El gobierno de Trump ha comenzado a revertir una serie de regulaciones y políticas, como poner fin a una moratoria que bloqueaba la posibilidad de explotar más tierras federales para la producción de carbón además de anular una norma que gestionaba la contaminación minera en ríos y arroyos.

A día de hoy, el Departamento del Interior del país está empezando a derogar o revisar las normativas aprobadas por Obama que regulaban la fracturación hidráulica y endurecía las medidas a las fugas de metano de los pozos petroleros.

El carbón

“Se trata de utilizar nuestra abundancia de recursos naturales para crear empleos y hacer crecer la economía, y al mismo tiempo usarlos para fortalecer el liderazgo y la influencia de Estados Unidos en el exterior”, señalaba Michael Catanzaro, asesor del presidente en energía nacional.

Sin embargo, irónicamente, algunas de las políticas de Trump podrían enfrentar a los mercados del petróleo, el gas y el carbón, porque si hay más producción nacional precisamente cuando ya hay un exceso de oferta, provocaría un derrumbe de los precios.

Estados Unidos prevé producir 10 millones de barriles de petróleo por día de promedio en 2018, según un pronóstico de la Administración de Información de Energía, superando así el récord de 1970.
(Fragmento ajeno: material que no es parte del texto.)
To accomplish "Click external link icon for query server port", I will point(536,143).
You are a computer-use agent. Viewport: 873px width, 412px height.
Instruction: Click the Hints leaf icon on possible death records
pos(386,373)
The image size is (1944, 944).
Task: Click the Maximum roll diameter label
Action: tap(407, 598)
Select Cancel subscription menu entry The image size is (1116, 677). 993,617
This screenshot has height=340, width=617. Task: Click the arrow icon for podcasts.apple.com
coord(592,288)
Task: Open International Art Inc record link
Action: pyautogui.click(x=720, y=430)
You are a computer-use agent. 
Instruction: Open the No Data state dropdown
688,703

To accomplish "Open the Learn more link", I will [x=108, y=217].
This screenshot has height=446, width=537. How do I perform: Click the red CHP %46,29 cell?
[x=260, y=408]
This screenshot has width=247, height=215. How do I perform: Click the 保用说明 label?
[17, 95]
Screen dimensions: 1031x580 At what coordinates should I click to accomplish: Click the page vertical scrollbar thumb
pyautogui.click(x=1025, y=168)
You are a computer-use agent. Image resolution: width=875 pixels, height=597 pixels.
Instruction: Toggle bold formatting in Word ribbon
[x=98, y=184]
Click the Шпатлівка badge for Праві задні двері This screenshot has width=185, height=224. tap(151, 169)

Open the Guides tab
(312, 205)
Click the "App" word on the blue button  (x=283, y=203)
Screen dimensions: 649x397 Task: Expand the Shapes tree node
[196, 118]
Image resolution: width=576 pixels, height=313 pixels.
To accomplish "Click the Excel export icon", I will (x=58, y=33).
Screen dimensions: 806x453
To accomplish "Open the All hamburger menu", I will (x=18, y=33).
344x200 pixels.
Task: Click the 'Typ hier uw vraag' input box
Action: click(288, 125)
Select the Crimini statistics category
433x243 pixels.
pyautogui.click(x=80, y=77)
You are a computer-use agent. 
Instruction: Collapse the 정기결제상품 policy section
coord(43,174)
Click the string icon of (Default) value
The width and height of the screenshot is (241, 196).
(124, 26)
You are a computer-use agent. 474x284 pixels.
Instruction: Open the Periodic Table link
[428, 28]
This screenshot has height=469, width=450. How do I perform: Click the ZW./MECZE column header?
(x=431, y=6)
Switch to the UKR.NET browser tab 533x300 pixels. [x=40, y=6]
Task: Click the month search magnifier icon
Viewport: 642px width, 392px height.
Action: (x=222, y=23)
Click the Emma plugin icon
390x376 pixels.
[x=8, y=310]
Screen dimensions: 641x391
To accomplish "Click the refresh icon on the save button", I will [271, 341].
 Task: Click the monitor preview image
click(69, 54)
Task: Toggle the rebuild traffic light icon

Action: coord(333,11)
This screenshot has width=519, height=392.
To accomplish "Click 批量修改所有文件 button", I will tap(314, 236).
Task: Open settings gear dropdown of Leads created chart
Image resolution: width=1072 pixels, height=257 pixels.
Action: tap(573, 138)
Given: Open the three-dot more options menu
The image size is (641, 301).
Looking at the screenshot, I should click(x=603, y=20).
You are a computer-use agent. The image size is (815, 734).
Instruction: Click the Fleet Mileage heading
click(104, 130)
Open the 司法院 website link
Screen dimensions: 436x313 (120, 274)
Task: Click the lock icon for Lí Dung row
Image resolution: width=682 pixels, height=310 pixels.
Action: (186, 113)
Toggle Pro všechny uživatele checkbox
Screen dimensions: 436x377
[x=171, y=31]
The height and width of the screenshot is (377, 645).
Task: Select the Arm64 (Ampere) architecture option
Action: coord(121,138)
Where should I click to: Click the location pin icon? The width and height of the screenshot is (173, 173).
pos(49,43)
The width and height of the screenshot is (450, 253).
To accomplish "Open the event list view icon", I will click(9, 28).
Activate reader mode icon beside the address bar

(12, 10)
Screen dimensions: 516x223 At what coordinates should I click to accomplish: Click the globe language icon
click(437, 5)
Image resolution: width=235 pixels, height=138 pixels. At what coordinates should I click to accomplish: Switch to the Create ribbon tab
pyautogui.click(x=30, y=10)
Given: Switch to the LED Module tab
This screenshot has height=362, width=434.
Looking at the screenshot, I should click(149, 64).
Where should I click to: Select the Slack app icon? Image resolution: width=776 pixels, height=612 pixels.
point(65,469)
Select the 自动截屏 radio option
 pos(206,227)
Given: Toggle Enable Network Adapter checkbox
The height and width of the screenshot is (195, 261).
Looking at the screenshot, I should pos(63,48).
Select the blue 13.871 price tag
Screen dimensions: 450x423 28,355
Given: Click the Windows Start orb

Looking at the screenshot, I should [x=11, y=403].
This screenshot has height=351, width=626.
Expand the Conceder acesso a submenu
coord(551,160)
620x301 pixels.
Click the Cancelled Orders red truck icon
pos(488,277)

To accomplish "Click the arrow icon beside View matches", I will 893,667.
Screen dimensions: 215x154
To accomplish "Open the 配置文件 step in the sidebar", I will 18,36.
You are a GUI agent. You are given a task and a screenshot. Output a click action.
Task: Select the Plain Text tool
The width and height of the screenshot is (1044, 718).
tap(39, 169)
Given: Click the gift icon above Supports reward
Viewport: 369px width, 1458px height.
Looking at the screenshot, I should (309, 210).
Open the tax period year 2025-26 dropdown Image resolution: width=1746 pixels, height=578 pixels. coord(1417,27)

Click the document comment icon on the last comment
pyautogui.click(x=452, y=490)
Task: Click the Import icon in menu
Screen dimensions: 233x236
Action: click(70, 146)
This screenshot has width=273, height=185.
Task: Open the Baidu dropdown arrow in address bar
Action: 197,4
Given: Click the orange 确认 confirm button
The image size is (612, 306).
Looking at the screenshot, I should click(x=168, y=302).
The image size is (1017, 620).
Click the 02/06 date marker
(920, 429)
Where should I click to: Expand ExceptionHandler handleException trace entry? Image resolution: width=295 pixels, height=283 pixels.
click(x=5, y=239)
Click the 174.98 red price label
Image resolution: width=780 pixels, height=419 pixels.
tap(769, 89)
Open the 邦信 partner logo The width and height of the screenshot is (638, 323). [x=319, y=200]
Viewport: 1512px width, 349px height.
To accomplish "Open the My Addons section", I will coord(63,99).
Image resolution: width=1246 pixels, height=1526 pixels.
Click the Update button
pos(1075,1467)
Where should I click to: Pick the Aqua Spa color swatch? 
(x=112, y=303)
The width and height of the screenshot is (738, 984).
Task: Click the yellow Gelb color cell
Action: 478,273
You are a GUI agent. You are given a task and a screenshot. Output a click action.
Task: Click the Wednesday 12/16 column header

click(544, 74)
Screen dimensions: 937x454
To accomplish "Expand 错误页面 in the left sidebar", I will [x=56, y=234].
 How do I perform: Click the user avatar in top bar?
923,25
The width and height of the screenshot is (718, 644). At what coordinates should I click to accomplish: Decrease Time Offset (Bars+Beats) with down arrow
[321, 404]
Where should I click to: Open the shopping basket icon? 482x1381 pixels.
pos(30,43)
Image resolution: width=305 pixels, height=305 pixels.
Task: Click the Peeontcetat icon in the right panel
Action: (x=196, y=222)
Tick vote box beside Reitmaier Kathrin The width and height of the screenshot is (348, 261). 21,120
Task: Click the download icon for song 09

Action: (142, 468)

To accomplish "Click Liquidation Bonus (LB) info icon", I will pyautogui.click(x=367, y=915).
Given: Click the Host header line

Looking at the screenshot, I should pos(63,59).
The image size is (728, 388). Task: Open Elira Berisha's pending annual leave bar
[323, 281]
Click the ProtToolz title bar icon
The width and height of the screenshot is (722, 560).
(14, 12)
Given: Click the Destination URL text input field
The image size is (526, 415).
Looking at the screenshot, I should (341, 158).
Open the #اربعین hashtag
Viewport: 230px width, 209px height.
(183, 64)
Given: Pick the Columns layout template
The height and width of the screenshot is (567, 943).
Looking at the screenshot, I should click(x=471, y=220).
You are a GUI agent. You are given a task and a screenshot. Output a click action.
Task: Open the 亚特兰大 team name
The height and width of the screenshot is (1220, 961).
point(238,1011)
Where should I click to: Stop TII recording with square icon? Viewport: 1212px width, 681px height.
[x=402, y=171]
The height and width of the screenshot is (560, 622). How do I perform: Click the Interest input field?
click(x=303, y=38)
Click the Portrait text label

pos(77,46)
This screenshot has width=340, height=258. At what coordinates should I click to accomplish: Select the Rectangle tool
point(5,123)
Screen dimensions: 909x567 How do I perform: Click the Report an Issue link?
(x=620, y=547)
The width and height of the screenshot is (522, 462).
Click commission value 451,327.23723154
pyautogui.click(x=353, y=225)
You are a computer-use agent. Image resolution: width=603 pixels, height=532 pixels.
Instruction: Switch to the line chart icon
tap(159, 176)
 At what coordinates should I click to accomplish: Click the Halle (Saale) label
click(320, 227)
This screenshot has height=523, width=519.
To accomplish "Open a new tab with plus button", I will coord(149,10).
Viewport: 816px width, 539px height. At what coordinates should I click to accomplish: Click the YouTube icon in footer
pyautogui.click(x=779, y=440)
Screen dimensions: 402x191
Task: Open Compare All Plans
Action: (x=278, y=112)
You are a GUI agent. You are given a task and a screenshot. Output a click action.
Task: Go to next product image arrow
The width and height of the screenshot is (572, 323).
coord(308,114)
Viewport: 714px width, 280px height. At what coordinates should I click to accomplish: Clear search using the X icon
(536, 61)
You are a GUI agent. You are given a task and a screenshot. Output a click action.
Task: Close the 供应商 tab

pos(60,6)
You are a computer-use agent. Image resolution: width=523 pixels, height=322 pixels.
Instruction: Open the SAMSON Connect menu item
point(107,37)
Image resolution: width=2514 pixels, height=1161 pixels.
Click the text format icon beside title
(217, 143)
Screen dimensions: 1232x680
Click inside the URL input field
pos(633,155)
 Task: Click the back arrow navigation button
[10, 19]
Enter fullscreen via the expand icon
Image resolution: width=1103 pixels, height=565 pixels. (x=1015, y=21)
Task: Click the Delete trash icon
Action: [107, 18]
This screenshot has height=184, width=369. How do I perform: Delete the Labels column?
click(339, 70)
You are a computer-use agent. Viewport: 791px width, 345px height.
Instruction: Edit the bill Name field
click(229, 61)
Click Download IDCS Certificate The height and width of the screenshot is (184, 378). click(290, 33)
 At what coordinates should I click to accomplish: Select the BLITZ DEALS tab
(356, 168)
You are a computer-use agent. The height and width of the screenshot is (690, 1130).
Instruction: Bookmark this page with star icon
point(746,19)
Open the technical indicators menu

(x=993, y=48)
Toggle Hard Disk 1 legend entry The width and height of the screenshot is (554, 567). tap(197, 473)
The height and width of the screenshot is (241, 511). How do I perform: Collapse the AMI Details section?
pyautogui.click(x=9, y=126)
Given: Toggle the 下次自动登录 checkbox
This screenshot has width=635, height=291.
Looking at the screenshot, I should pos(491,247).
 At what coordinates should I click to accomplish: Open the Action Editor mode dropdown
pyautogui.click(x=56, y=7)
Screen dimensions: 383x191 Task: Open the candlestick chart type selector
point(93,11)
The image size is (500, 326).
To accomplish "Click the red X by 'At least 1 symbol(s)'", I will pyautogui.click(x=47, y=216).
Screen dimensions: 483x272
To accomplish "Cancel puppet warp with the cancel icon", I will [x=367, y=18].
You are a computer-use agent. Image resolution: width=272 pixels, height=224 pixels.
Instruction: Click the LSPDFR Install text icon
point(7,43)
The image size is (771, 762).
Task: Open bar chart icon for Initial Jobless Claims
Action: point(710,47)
Dominar el mercado de la energía

Durante años el eslogan de su campaña electoral ha sido la “independencia energética” porque tanto los políticos y como la industria han defendido que era posible en una nueva era de abundancia. Pero Trump quiere más. Quiere dominar el mercado energético mundial.

“Trump está reorientando nuestra retórica nacional hacia el dominio”, ha anunciado Kevin Book, analista de ClearView Energy Partners LLC., “los cautivos anhelan la independencia, los competidores se esfuerzan por dominar. Es un cambio de pasar a seguir adelante”.